++++ Rows ++++

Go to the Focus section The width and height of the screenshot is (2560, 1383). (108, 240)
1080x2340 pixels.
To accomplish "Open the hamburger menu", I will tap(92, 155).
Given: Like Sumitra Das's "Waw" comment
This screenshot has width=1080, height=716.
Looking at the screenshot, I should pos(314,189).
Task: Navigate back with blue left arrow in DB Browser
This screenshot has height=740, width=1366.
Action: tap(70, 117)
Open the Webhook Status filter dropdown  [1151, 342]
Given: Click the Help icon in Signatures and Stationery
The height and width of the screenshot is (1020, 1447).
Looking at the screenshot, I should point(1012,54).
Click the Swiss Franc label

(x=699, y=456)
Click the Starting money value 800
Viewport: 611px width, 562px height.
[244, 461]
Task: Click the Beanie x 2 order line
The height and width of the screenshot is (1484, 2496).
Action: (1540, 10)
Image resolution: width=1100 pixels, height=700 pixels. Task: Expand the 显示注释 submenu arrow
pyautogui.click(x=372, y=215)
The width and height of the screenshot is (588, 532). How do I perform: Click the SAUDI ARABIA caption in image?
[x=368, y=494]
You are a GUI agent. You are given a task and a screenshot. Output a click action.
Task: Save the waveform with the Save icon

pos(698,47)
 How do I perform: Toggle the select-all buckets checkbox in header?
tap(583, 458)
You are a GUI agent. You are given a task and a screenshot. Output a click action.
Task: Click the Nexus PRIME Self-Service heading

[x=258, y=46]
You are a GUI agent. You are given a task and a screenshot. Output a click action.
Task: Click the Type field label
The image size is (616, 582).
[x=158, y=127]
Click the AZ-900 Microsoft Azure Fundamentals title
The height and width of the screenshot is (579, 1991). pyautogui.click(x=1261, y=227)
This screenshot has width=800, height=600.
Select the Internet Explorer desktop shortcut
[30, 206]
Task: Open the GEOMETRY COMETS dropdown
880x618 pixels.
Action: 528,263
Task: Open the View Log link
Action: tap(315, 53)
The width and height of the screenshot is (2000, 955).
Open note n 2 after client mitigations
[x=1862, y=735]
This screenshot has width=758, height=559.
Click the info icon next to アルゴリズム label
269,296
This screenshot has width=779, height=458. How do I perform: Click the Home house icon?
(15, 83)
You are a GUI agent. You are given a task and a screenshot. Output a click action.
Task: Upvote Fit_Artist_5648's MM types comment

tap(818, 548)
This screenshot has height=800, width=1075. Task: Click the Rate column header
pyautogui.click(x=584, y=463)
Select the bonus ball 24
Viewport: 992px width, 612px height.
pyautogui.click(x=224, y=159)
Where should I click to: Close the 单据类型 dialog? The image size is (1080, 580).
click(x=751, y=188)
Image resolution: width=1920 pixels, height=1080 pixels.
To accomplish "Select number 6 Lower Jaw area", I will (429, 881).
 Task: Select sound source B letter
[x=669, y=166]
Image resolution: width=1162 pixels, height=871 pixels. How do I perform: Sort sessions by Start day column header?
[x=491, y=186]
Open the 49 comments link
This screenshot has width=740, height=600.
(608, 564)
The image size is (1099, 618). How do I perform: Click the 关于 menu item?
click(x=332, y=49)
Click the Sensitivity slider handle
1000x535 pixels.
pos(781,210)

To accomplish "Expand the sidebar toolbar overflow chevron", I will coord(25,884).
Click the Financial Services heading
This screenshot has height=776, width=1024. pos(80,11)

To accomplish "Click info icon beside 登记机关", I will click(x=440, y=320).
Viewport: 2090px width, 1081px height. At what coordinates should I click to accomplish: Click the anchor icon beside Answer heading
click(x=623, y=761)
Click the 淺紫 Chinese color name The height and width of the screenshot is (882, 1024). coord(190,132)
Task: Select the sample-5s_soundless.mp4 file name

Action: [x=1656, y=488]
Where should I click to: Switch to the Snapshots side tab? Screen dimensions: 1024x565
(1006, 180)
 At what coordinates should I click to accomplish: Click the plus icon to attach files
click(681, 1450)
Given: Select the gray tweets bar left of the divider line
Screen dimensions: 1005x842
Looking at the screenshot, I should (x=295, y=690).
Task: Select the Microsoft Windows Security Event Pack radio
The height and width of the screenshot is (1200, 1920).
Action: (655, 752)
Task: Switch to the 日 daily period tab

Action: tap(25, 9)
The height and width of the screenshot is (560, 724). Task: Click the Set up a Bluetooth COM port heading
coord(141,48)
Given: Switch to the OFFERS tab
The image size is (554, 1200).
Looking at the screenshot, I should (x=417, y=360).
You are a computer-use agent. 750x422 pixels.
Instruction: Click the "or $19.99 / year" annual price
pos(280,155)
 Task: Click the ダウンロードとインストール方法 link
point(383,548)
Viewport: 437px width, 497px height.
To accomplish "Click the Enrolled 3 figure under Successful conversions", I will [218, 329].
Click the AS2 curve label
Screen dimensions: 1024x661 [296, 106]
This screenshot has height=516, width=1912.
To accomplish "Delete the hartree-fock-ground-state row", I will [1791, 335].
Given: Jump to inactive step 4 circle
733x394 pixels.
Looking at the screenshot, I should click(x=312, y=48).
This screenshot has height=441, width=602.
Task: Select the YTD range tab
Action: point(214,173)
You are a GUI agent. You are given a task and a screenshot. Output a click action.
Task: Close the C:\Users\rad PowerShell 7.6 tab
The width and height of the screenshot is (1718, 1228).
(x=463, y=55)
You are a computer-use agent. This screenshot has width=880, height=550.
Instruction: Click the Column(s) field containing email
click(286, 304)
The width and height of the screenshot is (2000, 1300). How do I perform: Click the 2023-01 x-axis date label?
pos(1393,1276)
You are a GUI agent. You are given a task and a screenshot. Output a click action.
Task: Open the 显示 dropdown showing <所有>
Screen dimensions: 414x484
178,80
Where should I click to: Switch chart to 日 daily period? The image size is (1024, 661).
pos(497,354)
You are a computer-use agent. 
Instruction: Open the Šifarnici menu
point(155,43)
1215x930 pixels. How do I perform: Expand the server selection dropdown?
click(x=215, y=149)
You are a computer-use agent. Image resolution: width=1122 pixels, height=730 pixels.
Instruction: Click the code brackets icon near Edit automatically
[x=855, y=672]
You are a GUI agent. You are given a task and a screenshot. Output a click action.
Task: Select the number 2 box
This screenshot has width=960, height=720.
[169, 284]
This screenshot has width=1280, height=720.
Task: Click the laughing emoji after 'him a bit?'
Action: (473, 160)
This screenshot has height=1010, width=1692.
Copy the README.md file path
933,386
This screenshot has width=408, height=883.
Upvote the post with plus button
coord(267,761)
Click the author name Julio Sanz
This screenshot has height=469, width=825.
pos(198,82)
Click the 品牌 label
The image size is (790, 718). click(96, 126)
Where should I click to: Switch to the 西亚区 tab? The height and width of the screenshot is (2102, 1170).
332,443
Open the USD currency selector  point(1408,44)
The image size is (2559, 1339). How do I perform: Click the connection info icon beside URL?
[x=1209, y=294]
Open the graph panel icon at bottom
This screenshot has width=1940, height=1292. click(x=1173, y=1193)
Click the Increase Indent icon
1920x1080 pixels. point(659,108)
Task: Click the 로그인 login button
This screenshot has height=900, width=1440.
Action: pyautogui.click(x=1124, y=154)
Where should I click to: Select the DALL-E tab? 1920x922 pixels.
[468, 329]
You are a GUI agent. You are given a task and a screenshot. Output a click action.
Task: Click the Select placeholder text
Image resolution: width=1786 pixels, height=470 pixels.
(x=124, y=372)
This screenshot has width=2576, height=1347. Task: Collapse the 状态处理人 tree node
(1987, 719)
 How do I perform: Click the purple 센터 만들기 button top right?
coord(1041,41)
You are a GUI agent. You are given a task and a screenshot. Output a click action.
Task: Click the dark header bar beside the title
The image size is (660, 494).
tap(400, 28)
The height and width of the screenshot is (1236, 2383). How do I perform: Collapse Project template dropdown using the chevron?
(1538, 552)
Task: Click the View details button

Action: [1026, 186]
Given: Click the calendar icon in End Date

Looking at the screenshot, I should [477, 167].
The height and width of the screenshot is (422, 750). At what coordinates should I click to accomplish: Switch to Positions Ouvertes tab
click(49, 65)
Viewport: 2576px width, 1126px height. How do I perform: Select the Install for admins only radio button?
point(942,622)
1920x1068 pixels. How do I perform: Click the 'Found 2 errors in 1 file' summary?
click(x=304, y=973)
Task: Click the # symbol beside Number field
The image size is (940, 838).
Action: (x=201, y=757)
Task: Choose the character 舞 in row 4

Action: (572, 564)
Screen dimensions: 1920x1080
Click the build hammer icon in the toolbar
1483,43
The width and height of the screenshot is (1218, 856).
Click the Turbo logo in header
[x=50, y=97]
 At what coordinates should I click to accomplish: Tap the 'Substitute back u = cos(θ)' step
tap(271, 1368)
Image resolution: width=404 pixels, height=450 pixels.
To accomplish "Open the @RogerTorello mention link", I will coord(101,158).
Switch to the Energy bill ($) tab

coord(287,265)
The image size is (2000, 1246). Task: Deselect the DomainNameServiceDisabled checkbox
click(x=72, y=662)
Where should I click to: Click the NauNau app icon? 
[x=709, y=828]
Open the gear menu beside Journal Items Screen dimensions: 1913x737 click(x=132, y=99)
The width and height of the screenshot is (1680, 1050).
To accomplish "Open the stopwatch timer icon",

++++

_Task to carry out_:
Can you reproduce the entries above, word for word, for the stretch from the line containing "I will coord(25,884)." through the line containing "Action: [x=1656, y=488]"?

_Written answer_:
To accomplish "Expand the sidebar toolbar overflow chevron", I will coord(25,884).
Click the Financial Services heading
This screenshot has height=776, width=1024. pos(80,11)

To accomplish "Click info icon beside 登记机关", I will click(x=440, y=320).
Viewport: 2090px width, 1081px height. At what coordinates should I click to accomplish: Click the anchor icon beside Answer heading
click(x=623, y=761)
Click the 淺紫 Chinese color name The height and width of the screenshot is (882, 1024). coord(190,132)
Task: Select the sample-5s_soundless.mp4 file name

Action: [x=1656, y=488]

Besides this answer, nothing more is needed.